Sometimes we are faced with problems that seem insurmountable and far too big for us to tackle. We feel overwhelmed and we don’t have the slightest notion of what to do. Unfortunately, we have to deal with these problems or challenges if we want to or not.

It doesn’t really matter if these problems or challenges are business related or stem from your personal life. The way to cope with them remains the same. Here it is:

What is the single next thing you can do or action you can take?

Don’t think of the big picture for a moment, think only of the very next step that will give you more information, a clearer picture of what you are looking for, or any other kind of help. If you have taken this step, repeat.

The beauty of this approach is that since you are busy with finding answers to your next step you don’t have time to feel overwhelmed or to worry. With each step or action you take, you gain more information that will help you decide what your next step will be. And with each step taken, you get a little closer to your answer or solution or, in our case, our own home.

Here an example:

We bought our first house a couple of months ago. I found this to be a daunting undertaking, at least in the beginning. I had no clue about the process and felt quite overwhelmed thinking of the financial aspect and implications of it.

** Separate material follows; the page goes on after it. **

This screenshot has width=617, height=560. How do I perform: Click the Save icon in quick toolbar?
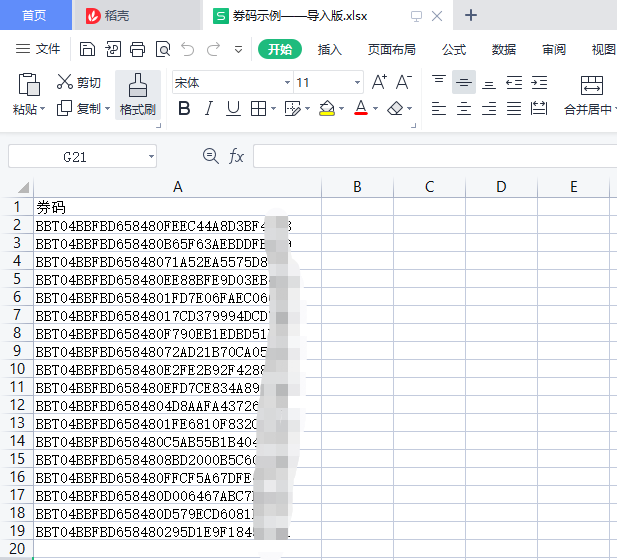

Here is how I climbed the mountain of questions:

My first step: I started talking with friends about purchasing a house. Whatever information I got, I collected in a folder. For example: tips when house hunting, terminology, questions to ask, things to keep in mind, contact information of people they worked with, you name it.

My next first step: I divided these pieces of information into categories: Financial, insurance, contacts, house criteria, and so on.

My next first step: scheduling a meeting with a mortgage provider to learn if we would get approval for a mortgage and the amount we would get approval for. There is no point in searching for a house if you don’t have the money to buy it, right?

My next first step: scheduling a meeting with our financial advisor to discuss various scenarios and ask questions about the long-term implications. This was one of the most important aspects for me considering that we are relatively “old” for buying our first home. This meant we had to dig up a lot of information and fill out forms. By doing so, we learned a lot but also added new questions to our list.

I’m sure you get my point.

Focus on the very next step, take it, and decide what your next step will be.